**Do this:** Locate each line in the items below that contains the string "indicator", matching case, and copy those lines out.

**Excerpted records:**

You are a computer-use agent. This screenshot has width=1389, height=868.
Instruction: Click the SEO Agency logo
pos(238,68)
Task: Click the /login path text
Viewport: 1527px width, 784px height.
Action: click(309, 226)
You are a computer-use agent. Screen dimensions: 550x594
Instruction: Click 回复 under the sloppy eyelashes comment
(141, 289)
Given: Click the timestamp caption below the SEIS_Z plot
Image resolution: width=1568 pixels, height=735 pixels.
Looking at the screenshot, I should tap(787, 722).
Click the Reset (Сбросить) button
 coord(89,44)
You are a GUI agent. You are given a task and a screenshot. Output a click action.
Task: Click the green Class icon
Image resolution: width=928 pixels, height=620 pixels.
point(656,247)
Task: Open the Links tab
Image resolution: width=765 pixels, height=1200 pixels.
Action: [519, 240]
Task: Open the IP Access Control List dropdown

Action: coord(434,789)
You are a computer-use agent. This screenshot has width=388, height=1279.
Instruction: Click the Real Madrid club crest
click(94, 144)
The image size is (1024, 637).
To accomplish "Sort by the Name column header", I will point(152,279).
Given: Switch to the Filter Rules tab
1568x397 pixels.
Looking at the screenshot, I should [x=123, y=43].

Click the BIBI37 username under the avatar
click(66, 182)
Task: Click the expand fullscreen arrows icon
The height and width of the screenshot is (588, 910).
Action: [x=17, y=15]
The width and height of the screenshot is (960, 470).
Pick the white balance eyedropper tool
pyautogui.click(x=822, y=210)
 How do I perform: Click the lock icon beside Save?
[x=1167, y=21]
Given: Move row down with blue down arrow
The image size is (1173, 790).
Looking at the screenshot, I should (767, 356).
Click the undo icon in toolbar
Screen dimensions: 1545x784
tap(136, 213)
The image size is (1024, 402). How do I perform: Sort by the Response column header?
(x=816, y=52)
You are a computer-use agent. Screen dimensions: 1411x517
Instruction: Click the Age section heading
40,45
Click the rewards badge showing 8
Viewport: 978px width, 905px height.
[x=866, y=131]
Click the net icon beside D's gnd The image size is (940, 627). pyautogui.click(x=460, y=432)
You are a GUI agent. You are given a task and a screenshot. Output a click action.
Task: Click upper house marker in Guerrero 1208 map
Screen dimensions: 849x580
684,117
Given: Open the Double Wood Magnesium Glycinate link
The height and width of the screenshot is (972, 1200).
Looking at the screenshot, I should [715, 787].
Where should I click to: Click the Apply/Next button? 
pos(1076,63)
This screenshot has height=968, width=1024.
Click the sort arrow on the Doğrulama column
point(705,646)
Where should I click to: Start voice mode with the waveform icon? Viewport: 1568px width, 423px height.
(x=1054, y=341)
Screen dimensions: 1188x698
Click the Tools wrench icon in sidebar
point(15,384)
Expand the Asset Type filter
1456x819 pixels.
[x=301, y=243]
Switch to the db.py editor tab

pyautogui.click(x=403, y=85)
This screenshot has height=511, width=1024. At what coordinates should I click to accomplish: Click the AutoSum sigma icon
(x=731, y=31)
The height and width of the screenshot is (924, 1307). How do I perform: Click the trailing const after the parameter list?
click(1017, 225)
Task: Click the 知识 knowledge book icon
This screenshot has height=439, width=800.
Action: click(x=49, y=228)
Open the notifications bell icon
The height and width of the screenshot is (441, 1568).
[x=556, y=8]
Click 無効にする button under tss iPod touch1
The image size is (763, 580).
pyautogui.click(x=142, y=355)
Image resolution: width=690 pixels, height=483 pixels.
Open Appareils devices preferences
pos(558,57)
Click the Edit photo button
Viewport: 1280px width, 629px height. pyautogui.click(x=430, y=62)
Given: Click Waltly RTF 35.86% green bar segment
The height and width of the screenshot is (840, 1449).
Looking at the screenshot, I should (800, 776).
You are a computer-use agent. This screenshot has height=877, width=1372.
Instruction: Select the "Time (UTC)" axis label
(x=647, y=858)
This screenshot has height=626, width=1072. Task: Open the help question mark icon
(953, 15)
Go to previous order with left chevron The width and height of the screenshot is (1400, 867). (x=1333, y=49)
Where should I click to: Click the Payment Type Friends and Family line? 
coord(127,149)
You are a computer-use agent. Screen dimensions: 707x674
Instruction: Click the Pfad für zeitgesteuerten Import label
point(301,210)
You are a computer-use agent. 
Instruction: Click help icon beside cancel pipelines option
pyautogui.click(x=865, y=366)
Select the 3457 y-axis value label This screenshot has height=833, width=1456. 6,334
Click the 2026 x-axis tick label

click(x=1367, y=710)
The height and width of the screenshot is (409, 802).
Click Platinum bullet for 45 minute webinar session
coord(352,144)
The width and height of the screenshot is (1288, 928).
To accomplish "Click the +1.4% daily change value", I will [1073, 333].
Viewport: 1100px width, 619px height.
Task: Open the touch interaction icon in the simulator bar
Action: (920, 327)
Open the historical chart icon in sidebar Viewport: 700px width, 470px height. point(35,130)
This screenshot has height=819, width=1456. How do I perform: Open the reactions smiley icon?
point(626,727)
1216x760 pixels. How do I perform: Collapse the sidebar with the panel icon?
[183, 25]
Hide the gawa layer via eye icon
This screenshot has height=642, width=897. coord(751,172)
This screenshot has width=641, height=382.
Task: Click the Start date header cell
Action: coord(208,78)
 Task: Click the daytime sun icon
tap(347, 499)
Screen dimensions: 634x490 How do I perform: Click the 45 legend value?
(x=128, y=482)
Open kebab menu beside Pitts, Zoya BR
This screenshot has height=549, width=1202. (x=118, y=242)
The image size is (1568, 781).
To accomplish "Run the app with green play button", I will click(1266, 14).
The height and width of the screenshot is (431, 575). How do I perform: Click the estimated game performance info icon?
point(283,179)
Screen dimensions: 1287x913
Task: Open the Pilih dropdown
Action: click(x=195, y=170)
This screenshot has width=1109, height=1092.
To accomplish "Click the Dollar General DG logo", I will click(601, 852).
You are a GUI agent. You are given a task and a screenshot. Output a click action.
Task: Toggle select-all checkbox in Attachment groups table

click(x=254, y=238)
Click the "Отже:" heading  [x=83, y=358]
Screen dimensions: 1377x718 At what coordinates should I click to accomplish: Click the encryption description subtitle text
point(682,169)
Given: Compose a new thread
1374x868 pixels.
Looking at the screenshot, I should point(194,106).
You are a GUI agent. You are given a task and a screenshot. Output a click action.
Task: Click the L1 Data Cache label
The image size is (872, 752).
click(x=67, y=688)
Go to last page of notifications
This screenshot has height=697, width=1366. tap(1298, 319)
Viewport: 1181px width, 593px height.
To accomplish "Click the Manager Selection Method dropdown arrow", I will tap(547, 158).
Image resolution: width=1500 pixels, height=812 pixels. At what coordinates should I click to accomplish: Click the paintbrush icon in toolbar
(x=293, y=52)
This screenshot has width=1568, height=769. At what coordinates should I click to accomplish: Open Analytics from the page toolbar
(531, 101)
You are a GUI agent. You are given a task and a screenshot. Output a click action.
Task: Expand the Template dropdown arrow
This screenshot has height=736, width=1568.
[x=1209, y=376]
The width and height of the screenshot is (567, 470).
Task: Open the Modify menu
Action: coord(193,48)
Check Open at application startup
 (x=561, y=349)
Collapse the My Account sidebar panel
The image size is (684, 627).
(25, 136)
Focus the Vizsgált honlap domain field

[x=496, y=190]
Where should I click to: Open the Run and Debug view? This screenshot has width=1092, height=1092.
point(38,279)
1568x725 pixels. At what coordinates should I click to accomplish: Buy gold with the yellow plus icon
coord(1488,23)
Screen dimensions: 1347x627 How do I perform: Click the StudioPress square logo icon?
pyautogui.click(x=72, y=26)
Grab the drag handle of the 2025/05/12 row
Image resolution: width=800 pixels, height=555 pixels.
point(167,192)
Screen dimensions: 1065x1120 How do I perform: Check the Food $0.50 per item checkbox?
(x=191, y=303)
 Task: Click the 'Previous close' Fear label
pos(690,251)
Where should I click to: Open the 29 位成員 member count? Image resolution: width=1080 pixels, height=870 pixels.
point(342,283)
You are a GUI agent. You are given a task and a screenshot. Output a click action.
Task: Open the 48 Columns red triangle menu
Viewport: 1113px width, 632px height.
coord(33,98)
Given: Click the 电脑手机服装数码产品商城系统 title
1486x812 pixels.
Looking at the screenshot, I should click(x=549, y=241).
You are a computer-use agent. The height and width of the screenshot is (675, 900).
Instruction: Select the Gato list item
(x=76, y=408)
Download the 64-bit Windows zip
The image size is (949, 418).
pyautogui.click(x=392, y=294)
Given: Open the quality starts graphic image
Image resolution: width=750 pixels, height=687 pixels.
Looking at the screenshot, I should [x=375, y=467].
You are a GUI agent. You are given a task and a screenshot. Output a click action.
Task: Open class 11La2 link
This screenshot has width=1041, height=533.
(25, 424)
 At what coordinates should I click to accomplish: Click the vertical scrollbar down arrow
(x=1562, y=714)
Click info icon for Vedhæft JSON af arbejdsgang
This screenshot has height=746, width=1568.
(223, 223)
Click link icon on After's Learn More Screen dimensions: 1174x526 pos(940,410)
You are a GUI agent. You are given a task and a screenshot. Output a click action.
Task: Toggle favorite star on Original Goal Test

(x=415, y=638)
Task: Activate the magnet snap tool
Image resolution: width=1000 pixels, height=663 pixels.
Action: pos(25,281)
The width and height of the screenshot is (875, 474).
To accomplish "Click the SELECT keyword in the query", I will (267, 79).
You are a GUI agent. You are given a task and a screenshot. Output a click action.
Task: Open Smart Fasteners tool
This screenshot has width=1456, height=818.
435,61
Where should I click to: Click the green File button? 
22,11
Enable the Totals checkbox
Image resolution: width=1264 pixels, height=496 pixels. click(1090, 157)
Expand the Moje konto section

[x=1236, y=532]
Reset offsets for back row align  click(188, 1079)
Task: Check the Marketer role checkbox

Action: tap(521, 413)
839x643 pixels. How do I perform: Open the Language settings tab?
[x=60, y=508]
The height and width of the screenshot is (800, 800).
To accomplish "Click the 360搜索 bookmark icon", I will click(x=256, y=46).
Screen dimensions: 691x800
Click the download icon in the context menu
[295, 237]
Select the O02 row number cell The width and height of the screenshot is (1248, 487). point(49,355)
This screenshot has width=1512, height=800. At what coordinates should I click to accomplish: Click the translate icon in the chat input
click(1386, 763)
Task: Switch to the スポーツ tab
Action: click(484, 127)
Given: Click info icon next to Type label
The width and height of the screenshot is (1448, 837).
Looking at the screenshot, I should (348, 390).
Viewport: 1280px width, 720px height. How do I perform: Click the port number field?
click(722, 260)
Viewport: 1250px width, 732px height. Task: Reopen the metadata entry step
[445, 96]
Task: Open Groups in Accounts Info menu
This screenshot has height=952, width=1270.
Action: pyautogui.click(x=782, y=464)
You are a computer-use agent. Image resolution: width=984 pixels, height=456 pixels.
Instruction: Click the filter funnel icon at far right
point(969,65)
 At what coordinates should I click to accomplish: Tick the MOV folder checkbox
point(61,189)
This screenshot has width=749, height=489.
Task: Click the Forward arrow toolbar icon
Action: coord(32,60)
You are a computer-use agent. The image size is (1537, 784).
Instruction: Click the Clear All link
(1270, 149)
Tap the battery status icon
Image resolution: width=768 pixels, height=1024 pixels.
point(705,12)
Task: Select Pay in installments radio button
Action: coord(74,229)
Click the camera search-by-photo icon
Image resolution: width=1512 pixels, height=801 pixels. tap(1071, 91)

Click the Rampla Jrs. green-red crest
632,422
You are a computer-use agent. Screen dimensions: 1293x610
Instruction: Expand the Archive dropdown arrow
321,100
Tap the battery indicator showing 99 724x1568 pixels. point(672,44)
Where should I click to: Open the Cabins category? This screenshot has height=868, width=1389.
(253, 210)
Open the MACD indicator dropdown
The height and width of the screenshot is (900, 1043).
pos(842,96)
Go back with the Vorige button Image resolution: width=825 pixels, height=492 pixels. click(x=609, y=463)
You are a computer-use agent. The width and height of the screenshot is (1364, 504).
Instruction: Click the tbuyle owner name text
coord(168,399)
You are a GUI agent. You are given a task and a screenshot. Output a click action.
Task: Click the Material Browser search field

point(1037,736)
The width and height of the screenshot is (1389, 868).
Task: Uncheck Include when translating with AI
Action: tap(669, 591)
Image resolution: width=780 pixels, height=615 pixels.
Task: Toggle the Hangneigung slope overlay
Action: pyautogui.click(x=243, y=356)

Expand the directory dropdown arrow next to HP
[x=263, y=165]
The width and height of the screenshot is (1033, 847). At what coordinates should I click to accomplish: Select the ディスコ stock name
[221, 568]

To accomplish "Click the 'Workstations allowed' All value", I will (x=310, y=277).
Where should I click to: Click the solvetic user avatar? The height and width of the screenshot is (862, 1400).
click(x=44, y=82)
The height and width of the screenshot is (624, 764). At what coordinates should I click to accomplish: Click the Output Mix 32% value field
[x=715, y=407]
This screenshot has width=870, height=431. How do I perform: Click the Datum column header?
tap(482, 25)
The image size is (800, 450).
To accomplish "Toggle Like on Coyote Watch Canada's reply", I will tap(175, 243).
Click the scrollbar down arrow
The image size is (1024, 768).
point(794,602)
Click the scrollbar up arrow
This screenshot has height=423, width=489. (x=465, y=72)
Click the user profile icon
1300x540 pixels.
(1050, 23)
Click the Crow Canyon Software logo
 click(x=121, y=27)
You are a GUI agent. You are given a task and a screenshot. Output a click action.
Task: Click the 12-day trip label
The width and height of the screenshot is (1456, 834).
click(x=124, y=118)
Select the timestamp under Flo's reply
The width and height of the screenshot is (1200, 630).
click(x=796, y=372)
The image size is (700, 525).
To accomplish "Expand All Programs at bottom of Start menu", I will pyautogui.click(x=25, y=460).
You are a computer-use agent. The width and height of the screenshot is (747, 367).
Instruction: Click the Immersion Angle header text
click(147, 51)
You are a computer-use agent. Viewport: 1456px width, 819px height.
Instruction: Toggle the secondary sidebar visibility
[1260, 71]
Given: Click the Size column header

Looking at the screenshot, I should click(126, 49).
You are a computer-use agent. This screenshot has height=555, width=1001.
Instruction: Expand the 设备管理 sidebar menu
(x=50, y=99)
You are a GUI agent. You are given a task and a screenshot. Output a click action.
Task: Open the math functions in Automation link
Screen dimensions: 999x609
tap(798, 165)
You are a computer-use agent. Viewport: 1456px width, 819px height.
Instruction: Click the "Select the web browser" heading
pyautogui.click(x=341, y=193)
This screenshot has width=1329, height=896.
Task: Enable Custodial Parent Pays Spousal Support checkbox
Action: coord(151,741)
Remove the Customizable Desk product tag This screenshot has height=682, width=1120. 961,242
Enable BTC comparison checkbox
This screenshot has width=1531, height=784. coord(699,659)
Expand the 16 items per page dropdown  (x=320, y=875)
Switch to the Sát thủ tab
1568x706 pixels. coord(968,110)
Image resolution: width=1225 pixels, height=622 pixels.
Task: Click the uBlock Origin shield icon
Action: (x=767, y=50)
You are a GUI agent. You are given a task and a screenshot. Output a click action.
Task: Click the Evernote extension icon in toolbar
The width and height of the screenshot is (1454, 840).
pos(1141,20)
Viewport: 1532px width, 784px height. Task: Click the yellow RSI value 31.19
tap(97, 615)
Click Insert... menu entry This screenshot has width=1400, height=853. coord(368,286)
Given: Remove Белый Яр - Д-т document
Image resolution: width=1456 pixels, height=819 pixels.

**Correct output:**
Tap the battery indicator showing 99 724x1568 pixels. point(672,44)
Open the MACD indicator dropdown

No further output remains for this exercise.